522 – Contributed Oral Poster Presentations: Biopharmaceutical Section
Power and Sample Size Estimation in Clinical Trials with Multiple Co-Primary Endpoints
Zuoshun Zhang
Celgene Corporation
For some diseases, there needs to show the significance of a treatment in multiple co-primary endpoints. In the design stage, it will be helpful to have easily accessible tools for power and sample size estimation. Sozu et al. (2011) provided formulas and gave examples for 2 and 3 co-primary endpoints using integration. For any number of co-primary endpoints, we give an alternative way for accurate and quick estimation for power and sample size. We factor the positive definite correlation matrix into a product using Cholesky decomposition and generate independent standard normal random numbers.
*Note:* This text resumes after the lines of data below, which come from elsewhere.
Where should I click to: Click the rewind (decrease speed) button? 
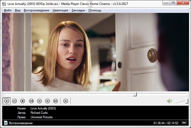[x=40, y=101]
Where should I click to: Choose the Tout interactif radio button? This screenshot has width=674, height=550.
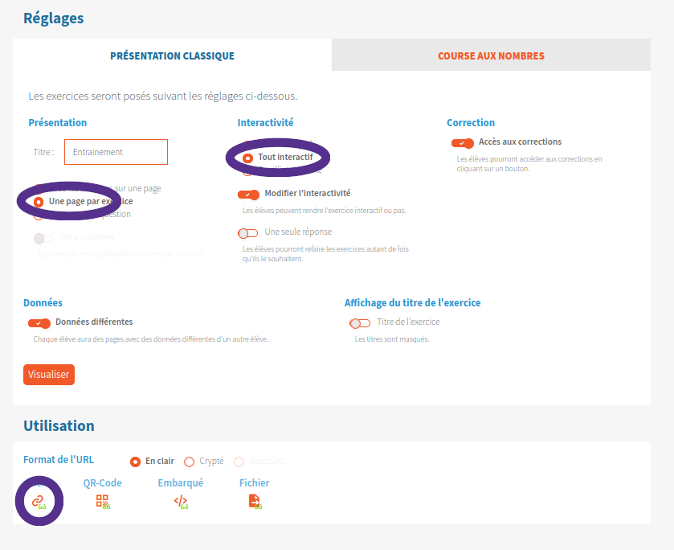coord(247,158)
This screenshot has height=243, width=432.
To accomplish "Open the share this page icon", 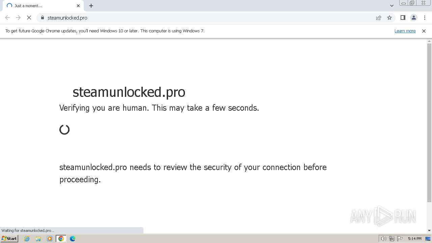I will coord(379,18).
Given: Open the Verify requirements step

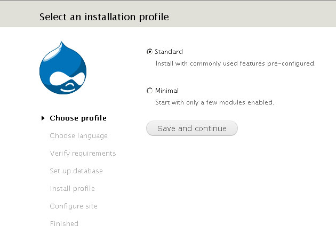Looking at the screenshot, I should pyautogui.click(x=83, y=154).
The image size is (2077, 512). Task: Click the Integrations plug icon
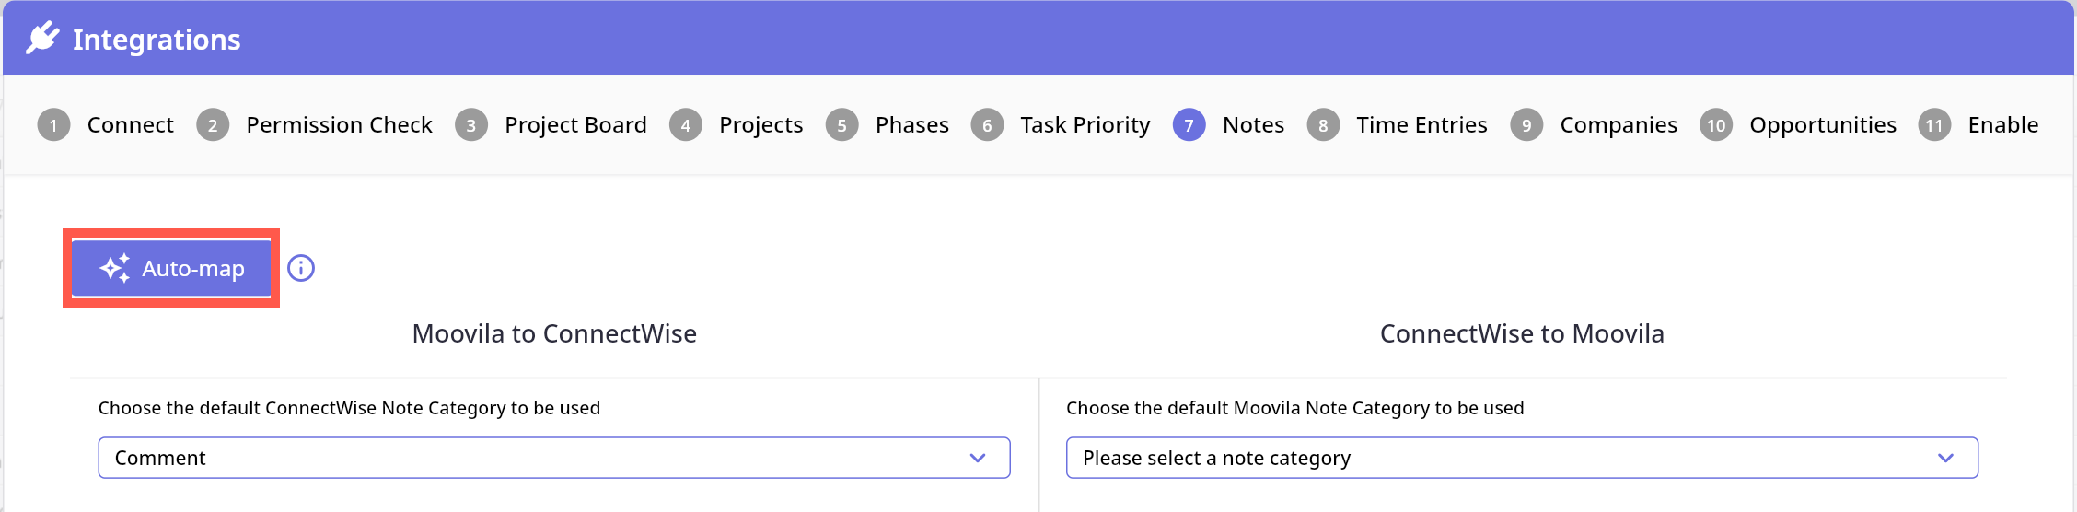click(42, 39)
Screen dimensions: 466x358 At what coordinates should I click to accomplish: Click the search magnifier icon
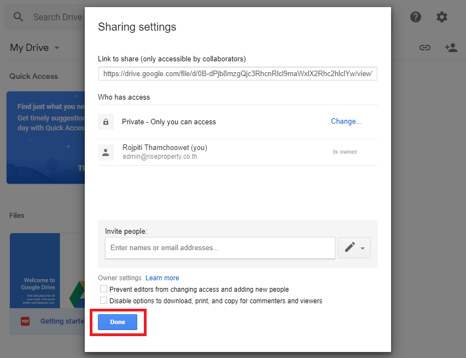(19, 17)
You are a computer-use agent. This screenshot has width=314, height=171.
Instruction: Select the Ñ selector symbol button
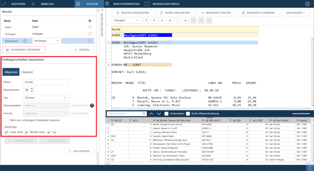tap(154, 21)
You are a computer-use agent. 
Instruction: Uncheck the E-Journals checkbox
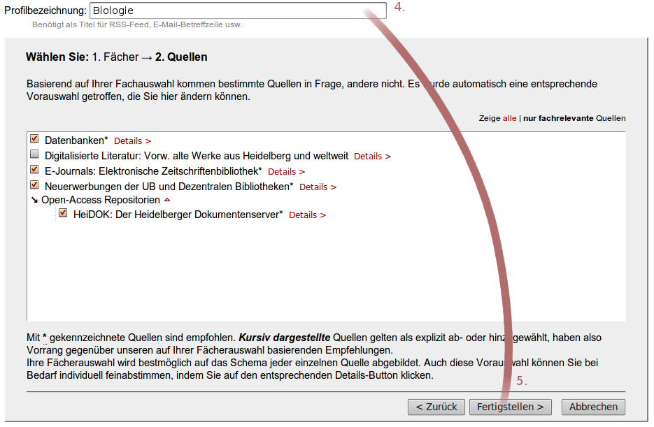[34, 170]
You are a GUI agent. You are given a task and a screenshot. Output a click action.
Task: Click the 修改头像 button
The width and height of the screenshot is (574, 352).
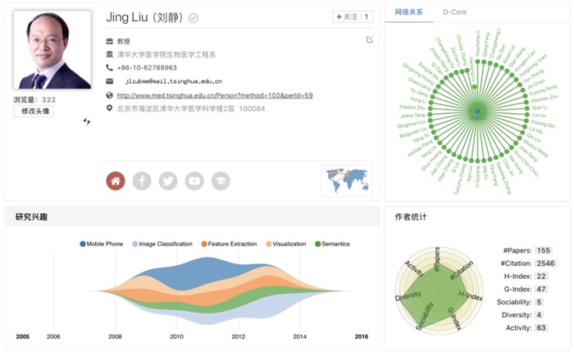point(34,111)
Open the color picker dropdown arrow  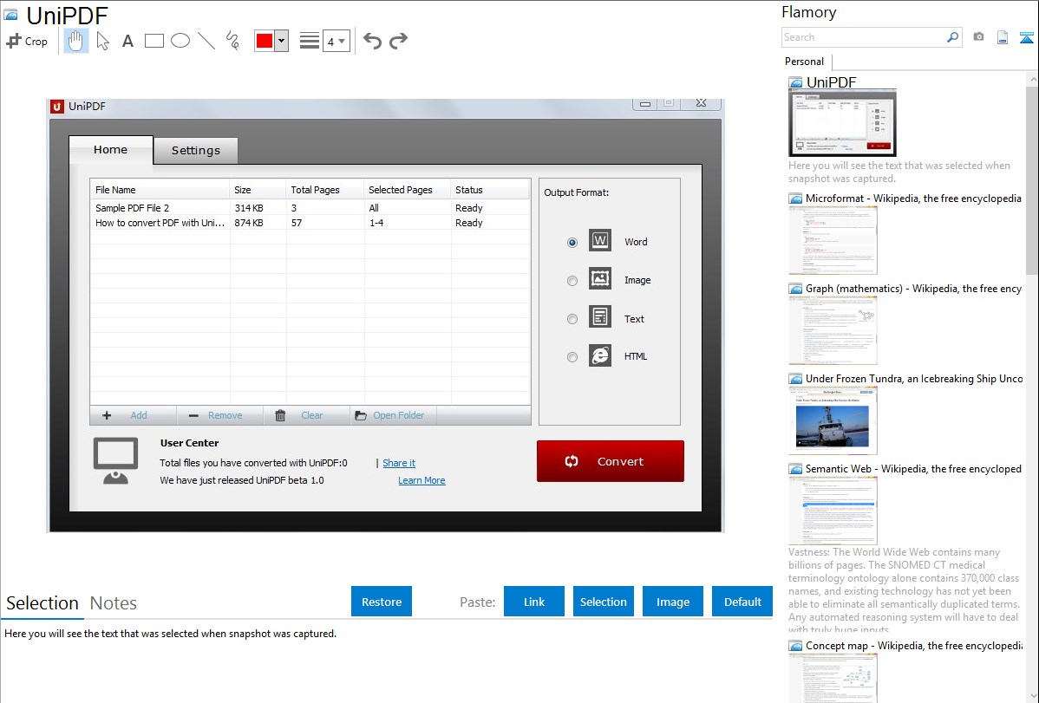[x=281, y=41]

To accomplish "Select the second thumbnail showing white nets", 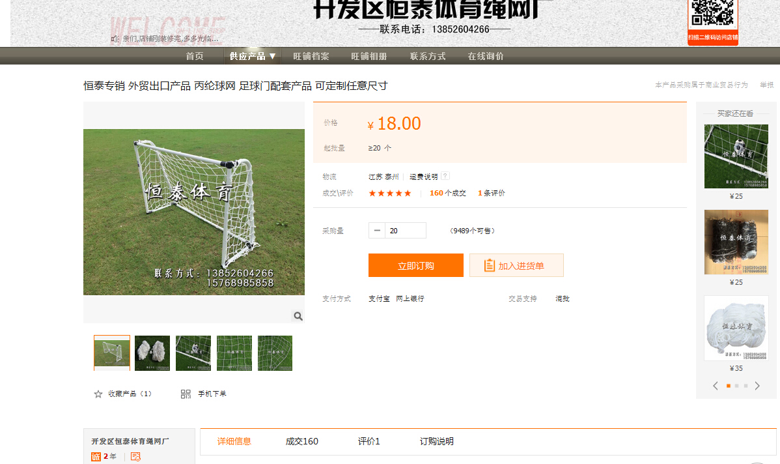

The random numbers are transformed into correlated vectors corresponding to the sufficient test statistics of simulated trials, from which the power and sample size are estimated. For 2 or 3 co-primary continuous endpoints, we estimated the sample sizes and compared with those in Sozu et al (2011); the differences are within 1% for each of the 100 cases. We further estimate sample sizes for cases with 4 and 5 co-primary endpoints. We provided a program using SAS IML and base language, which can be easily adapted to other designs including those with binary endpoints.